Many of us spend more time outside on these longer, warm days, but that often brings with it an unwelcome guest. You need to be aware of ticks if you spend any time outdoors or if you have pets that go outside.
Ticks are small spiderlike animals that bite to fasten themselves onto the skin and feed on blood. If you find a tick on you or your child, you need to know the proper way to remove it. Also, you can look for certain signs to determine if the tick transmitted a disease.
Wood or dog ticks are most common. They are brown or black, some with a white spot. They can transmit Rocky Mountain spotted fever. The tick has a greater chance of transmitting disease the longer it is attached.
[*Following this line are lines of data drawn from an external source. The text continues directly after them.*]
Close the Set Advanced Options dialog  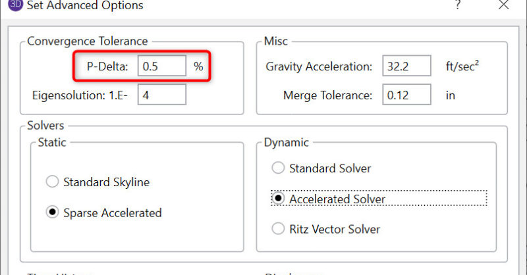[503, 5]
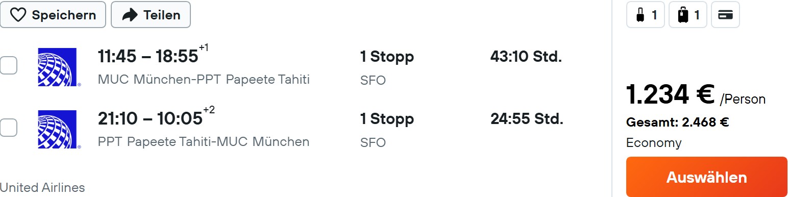Tick the checkbox for PPT-MUC return flight
The height and width of the screenshot is (197, 788).
[8, 128]
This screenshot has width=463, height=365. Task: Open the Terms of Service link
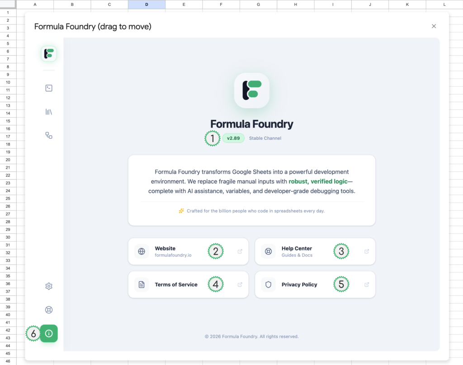click(x=176, y=284)
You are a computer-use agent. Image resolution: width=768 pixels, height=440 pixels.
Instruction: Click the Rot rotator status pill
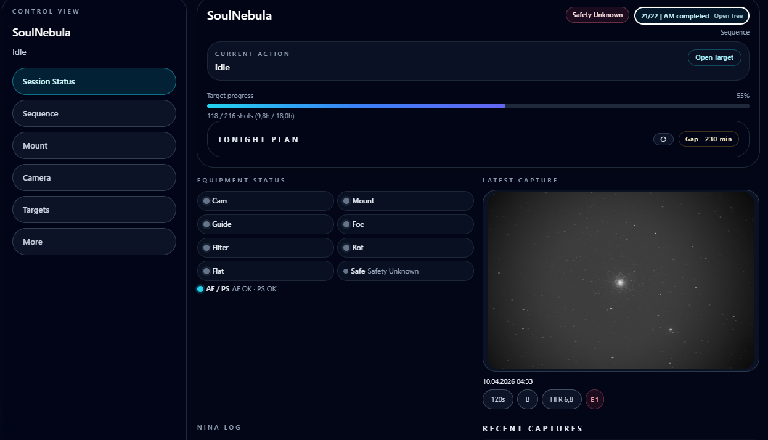405,248
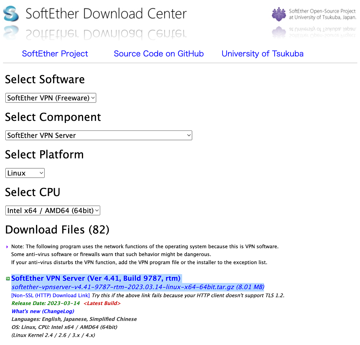Open the Select Platform dropdown showing Linux

click(x=25, y=173)
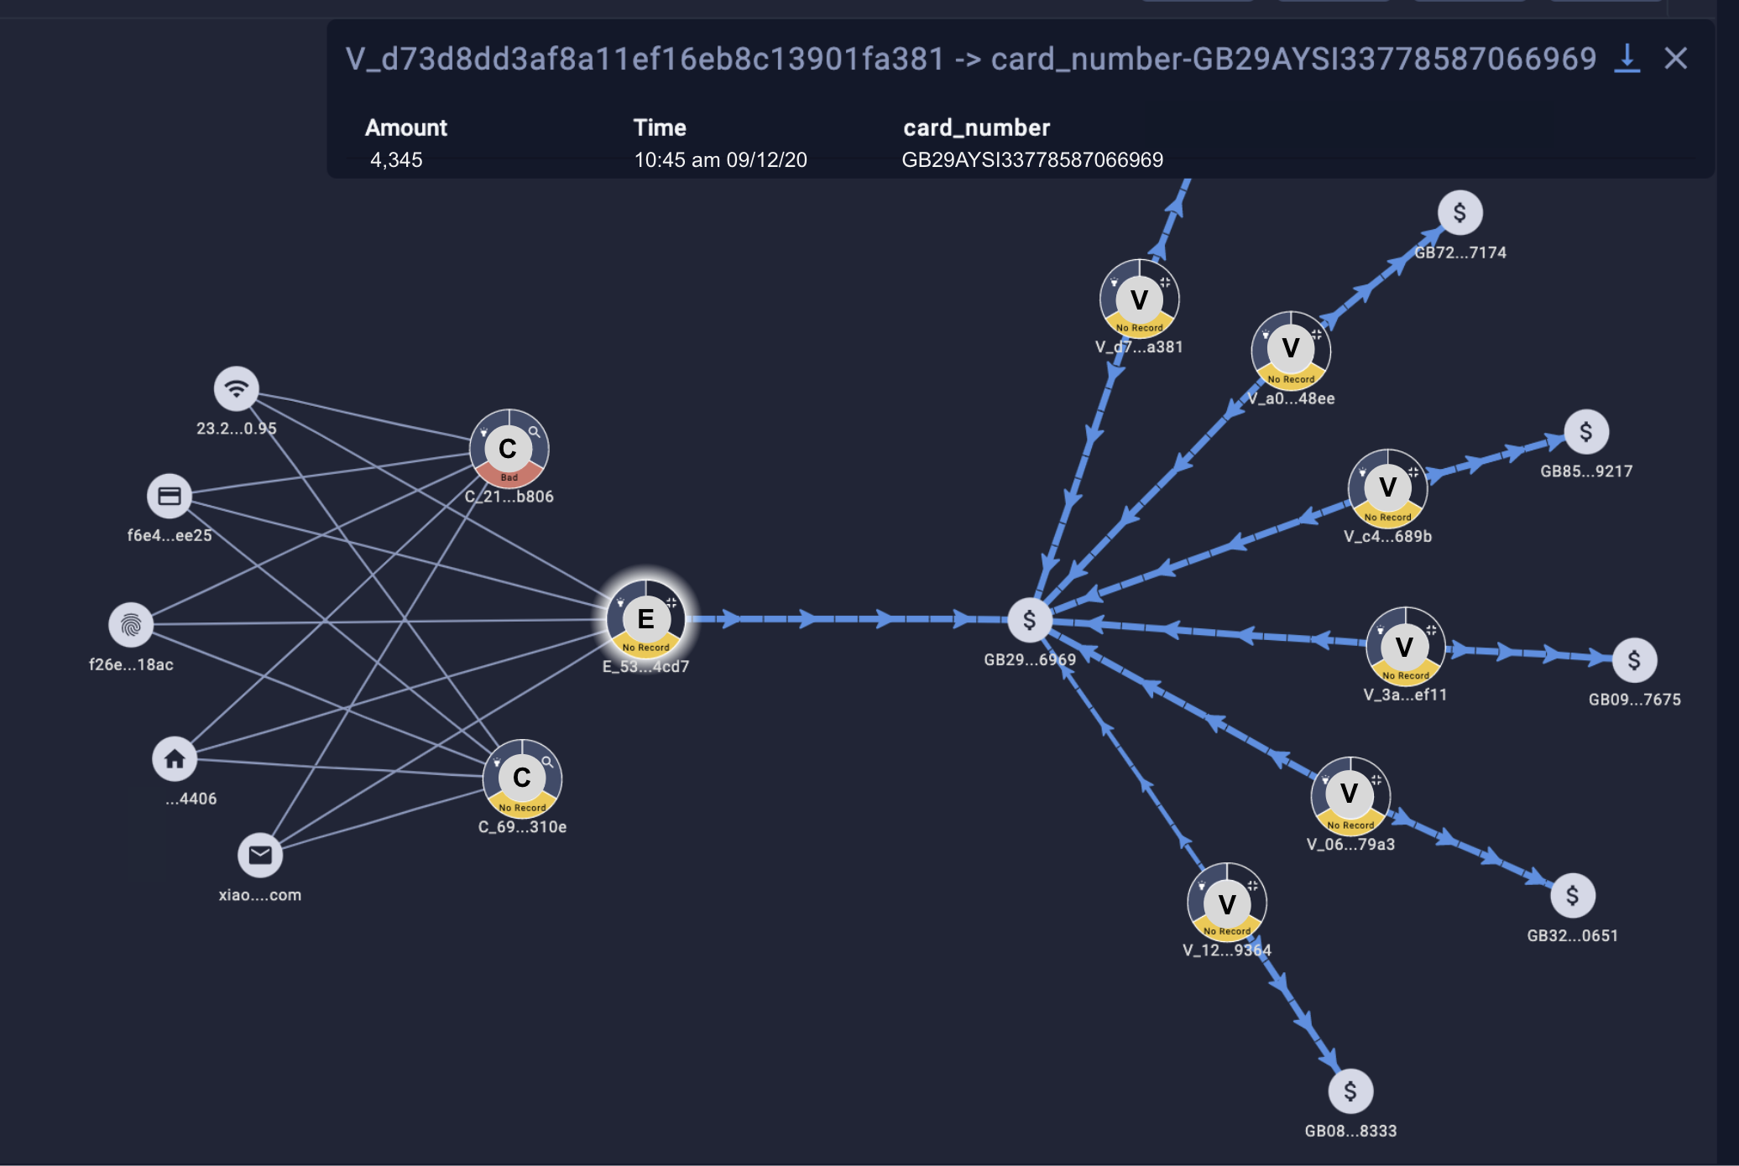Viewport: 1739px width, 1166px height.
Task: Open download for selected transaction
Action: point(1631,56)
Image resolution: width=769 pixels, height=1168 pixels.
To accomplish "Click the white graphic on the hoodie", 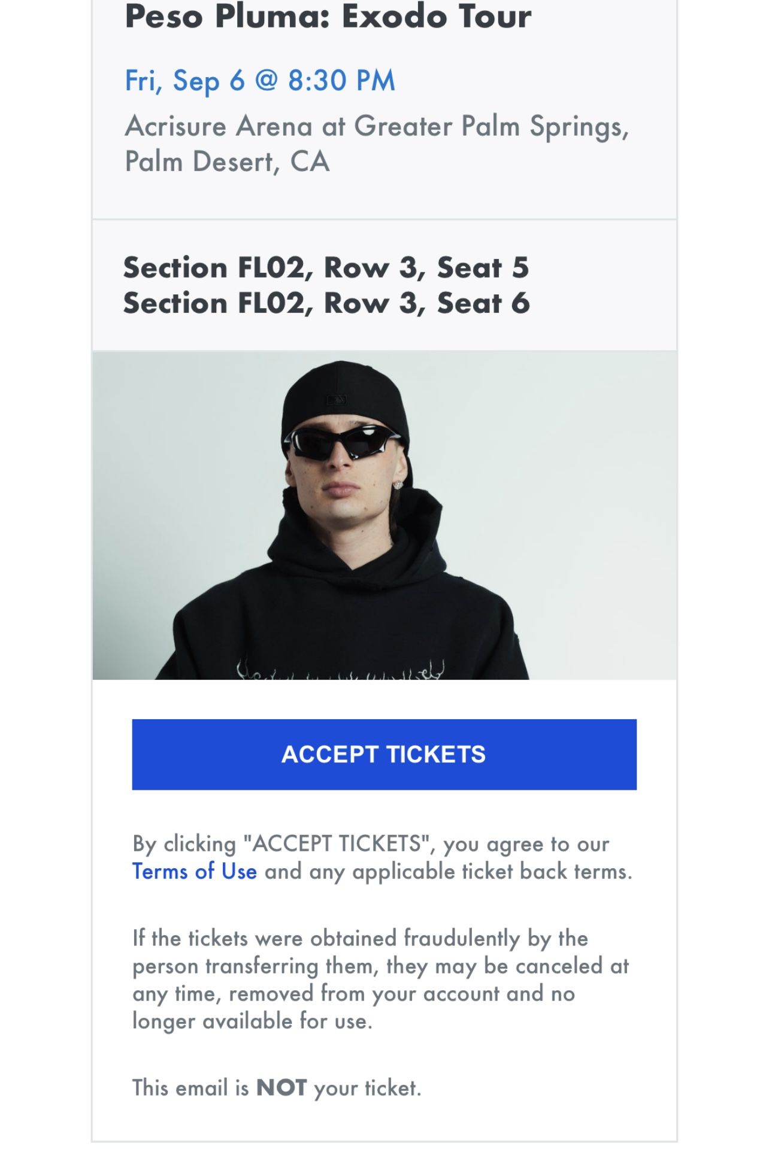I will pos(340,669).
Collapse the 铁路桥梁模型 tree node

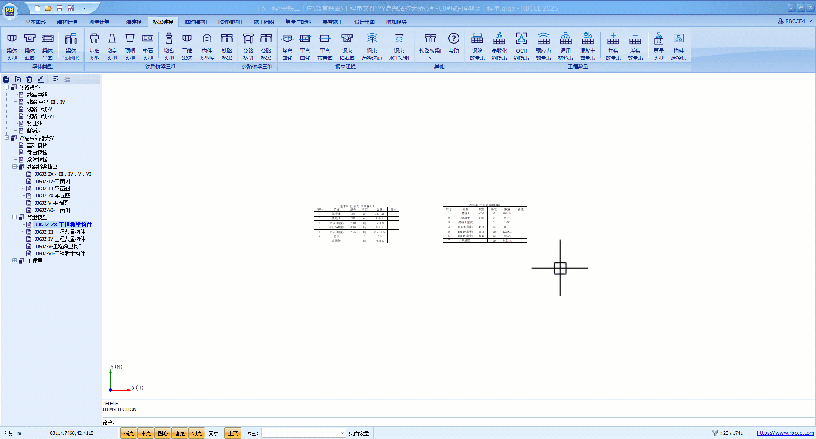[x=14, y=167]

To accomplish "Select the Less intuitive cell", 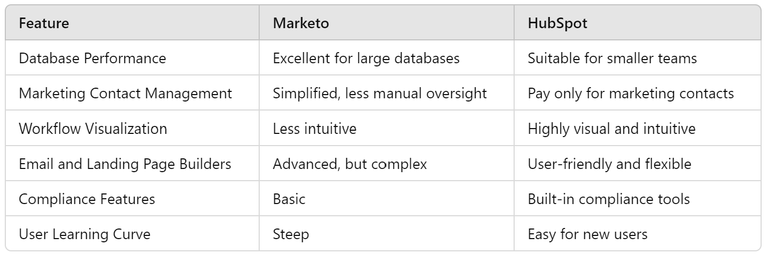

To remove, saturate a cotton ball or small piece of paper towel with dishwashing liquid. Apply it for several minutes where the tick is attached. It may take several minutes, but most ticks will detach. If not, hold the tick with tweezers or your fingers, but do not squeeze. Be gentle but firm, and pull it straight out. Wash the area with an antibacterial soap and apply an over-the-counter antibiotic ointment one time.
If it is not all removed, the spot may look infected as the body pushes it out like it would a splinter. Mark your calendar with the date. See a doctor if a bull’s eye rash and flu-like symptoms or fever develop within 14 days.
Deer ticks are tiny brown ticks that are almost impossible to pick off. They transmit Lyme disease. Remove these by scraping off with a fingernail, credit card or anything with a smooth edge. Mark your calendar, and see a doctor if a rash or flu-like symptoms develop within 30 days.